## WORK ITEM
Reproduce all records word for word.

## RECORDS TO PROCESS
▽
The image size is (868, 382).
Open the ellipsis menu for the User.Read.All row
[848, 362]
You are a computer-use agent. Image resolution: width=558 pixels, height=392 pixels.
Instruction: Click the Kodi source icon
△
## WRITTEN REPLY
The image size is (868, 382).
Open the ellipsis menu for the User.Read.All row
[848, 362]
You are a computer-use agent. Image resolution: width=558 pixels, height=392 pixels.
Instruction: Click the Kodi source icon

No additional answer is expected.